===== Entries supplied =====
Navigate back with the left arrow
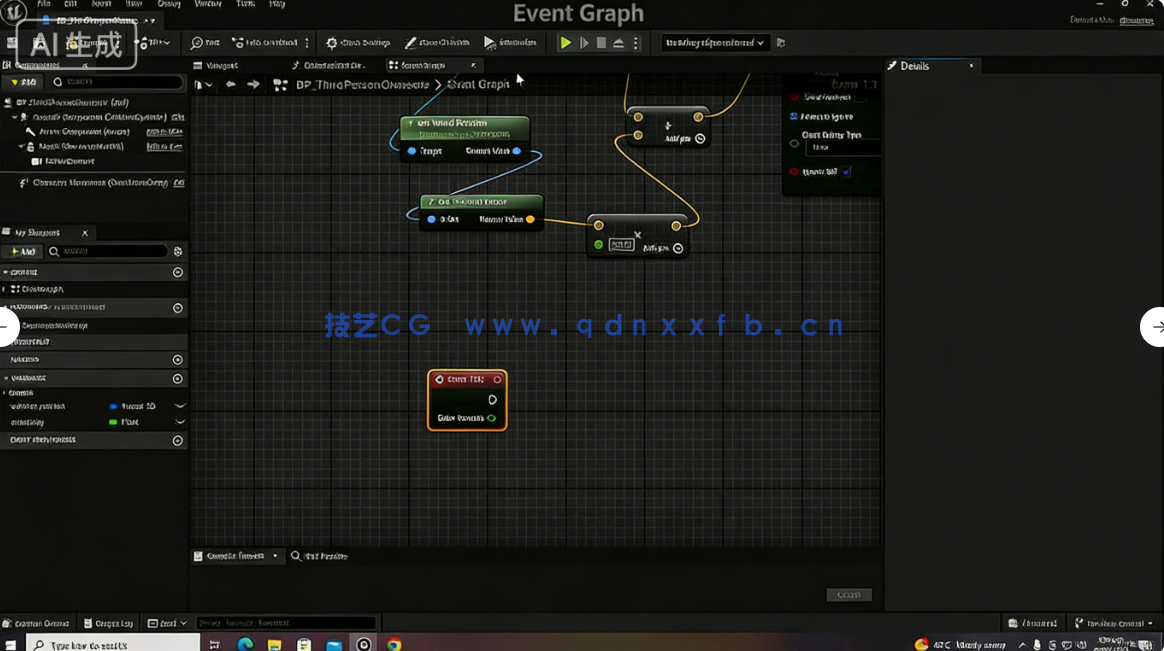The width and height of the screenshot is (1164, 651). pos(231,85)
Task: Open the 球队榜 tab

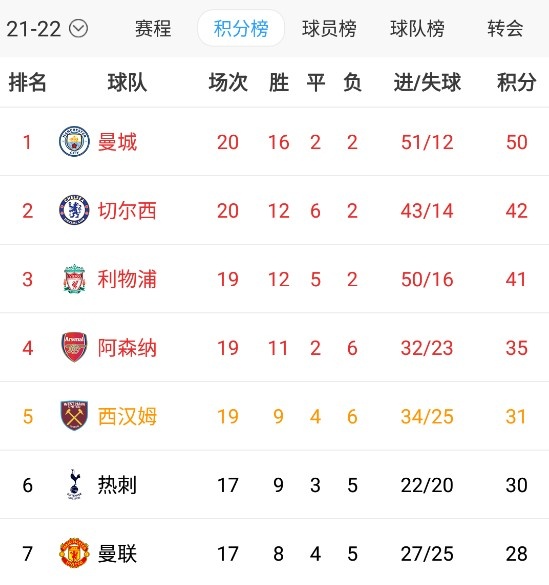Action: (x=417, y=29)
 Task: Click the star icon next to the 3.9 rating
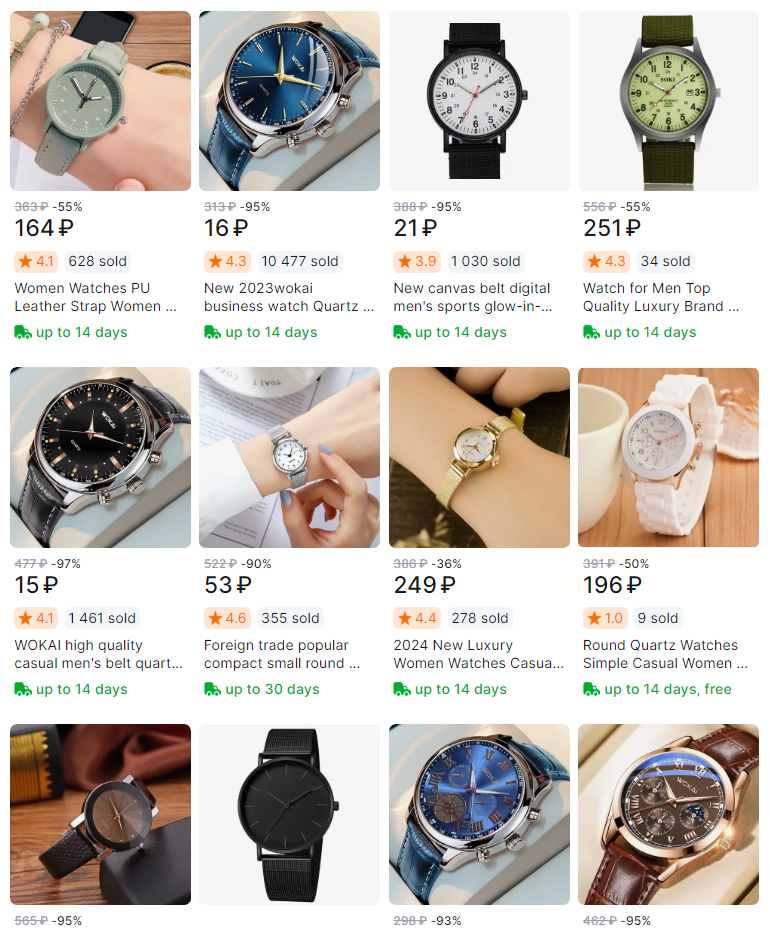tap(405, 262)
=====
_Directions:_ Give the listing again, exactly as it appears, but without its images.

_Answer to this exercise:_
Navigate back with the left arrow
The width and height of the screenshot is (1164, 651). pos(231,85)
Task: Open the 球队榜 tab

Action: (x=417, y=29)
 Task: Click the star icon next to the 3.9 rating
tap(405, 262)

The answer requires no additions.